▸ EXERCISE BRIEF: In full and exactly, please return the records, but keep out the pictures.

EXTRACTED MATERIAL START

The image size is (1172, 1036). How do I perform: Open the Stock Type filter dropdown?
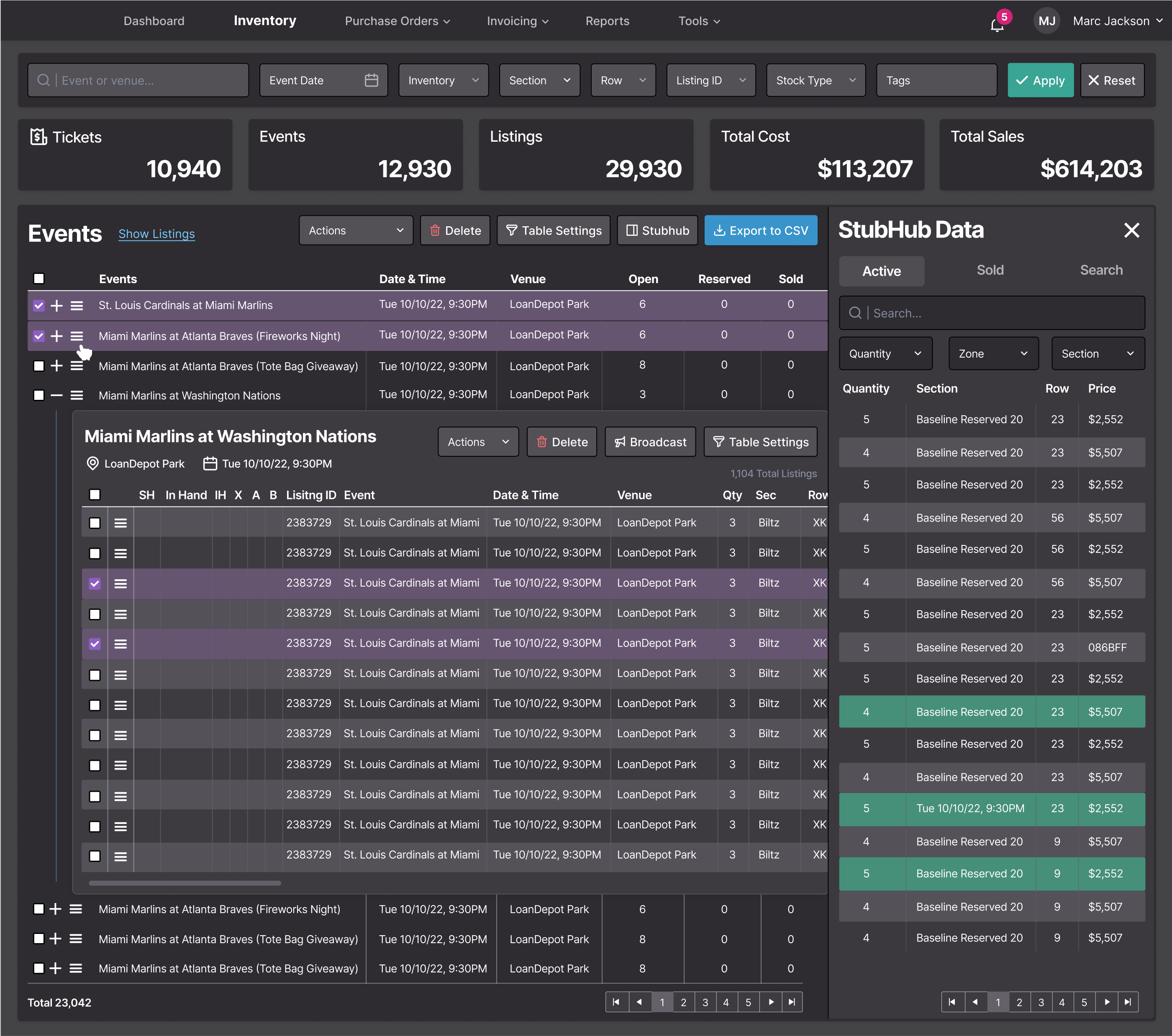pos(816,80)
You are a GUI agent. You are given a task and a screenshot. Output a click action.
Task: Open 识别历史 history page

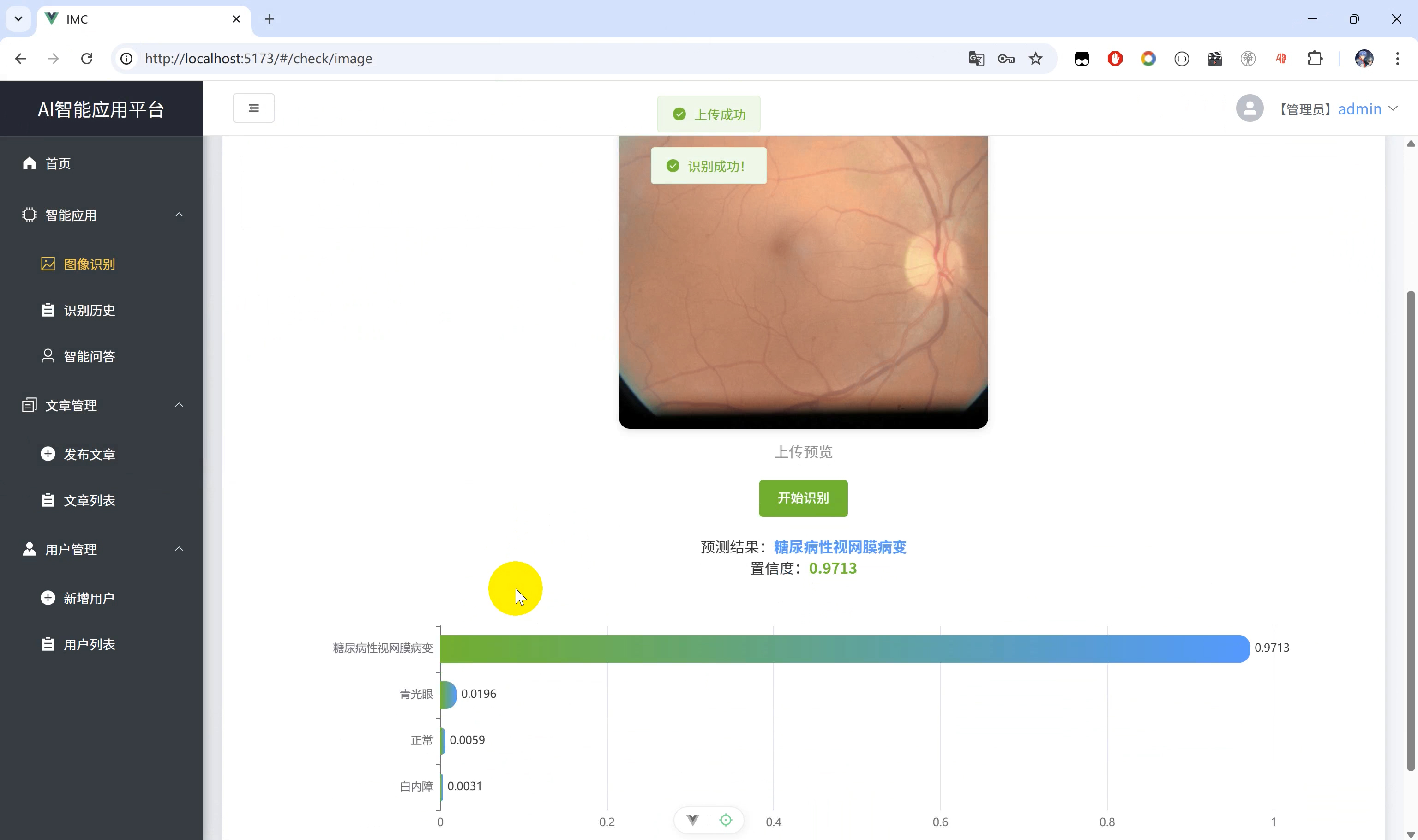click(x=89, y=311)
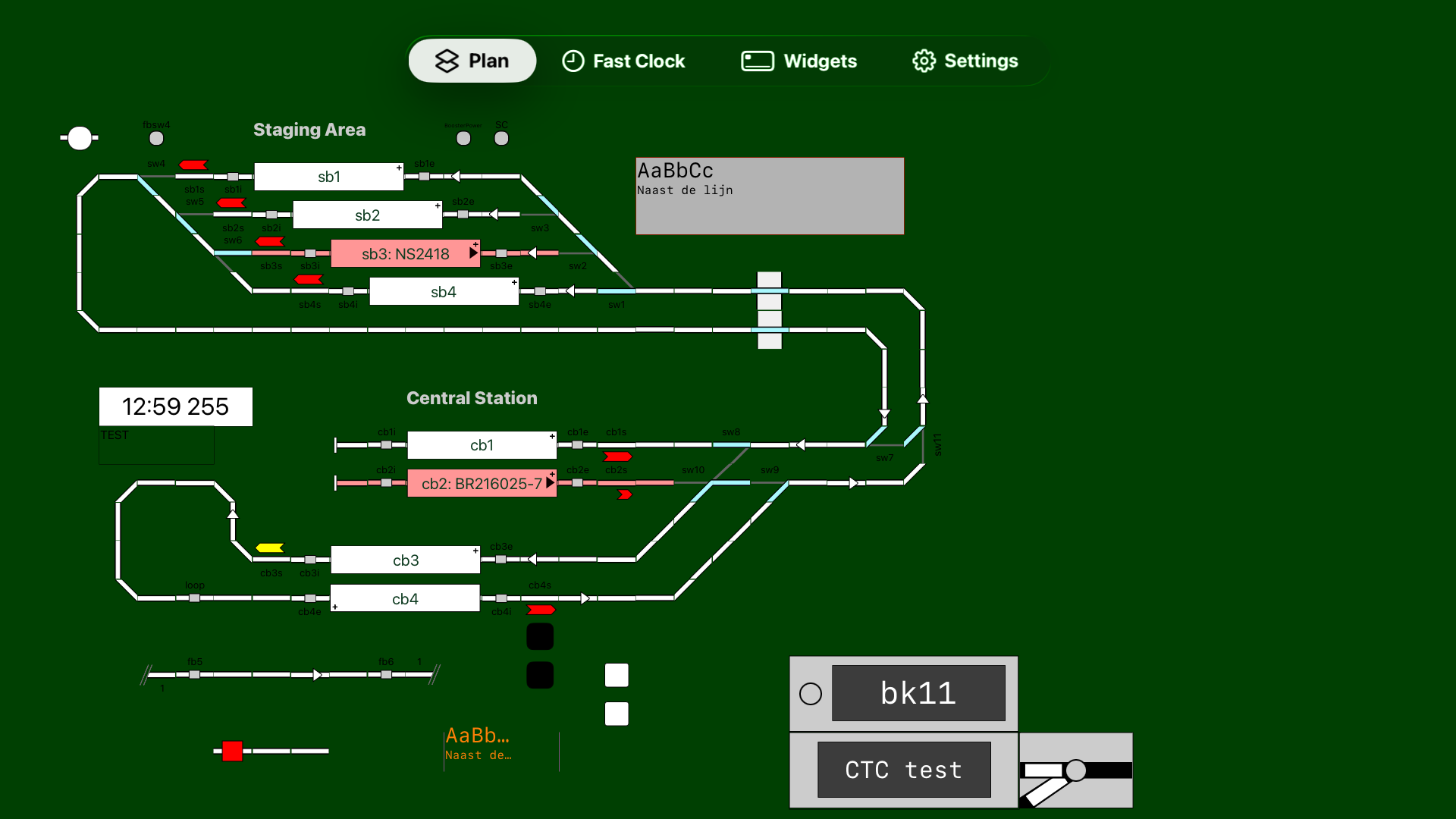Toggle the SC round button

501,138
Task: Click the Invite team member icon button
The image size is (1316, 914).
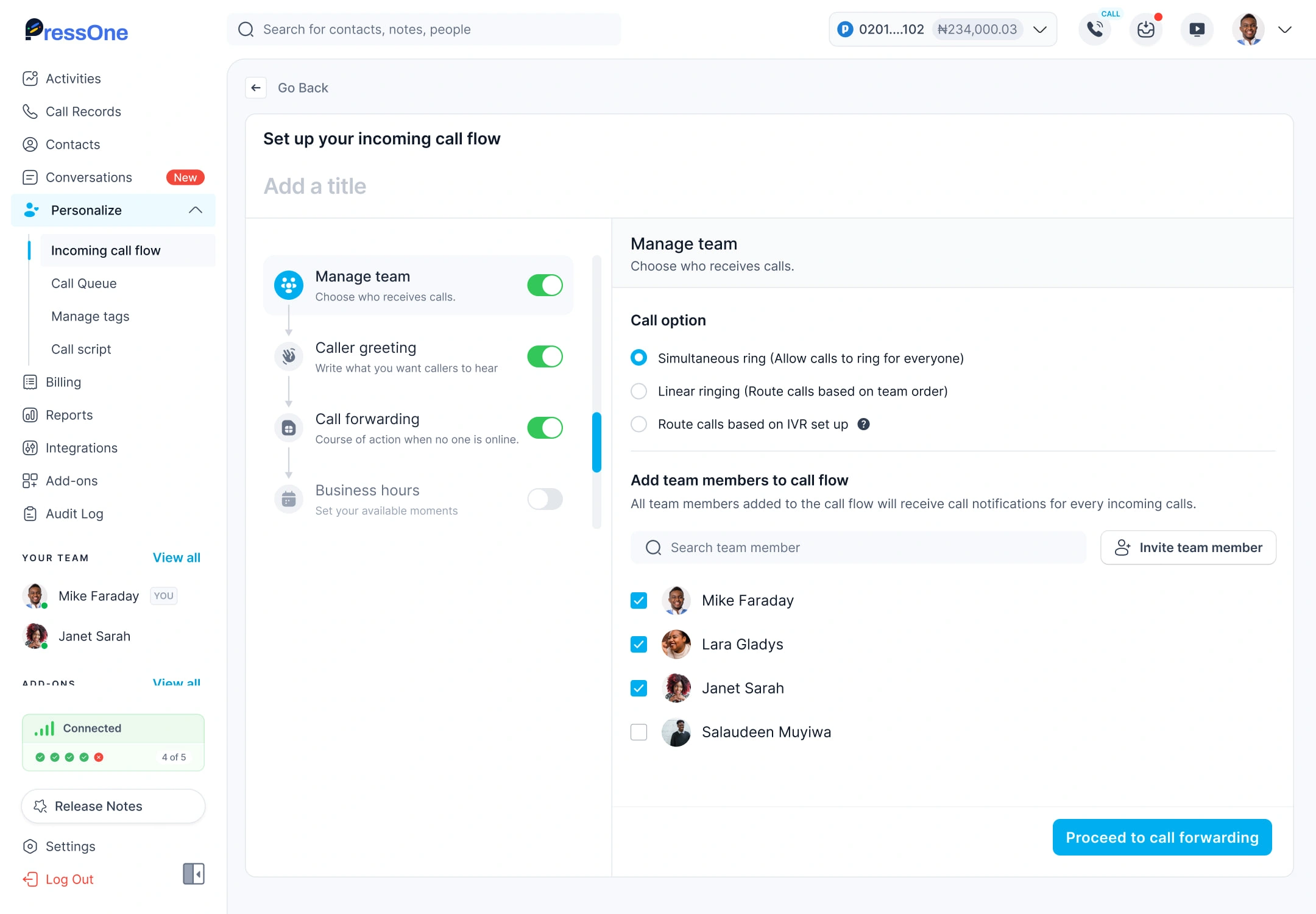Action: (1123, 547)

EXTRACTED MATERIAL END

▸ REPLY TO THE EXERCISE:
The image size is (1172, 1036). How do I perform: Open the Stock Type filter dropdown?
pos(816,80)
You are a GUI agent. You are given a task and a screenshot. Output a click action.
Task: Open 识别历史 history page

click(x=89, y=311)
Toggle the SC round button

501,138
Task: Click the Invite team member icon button
The image size is (1316, 914).
Action: (1123, 547)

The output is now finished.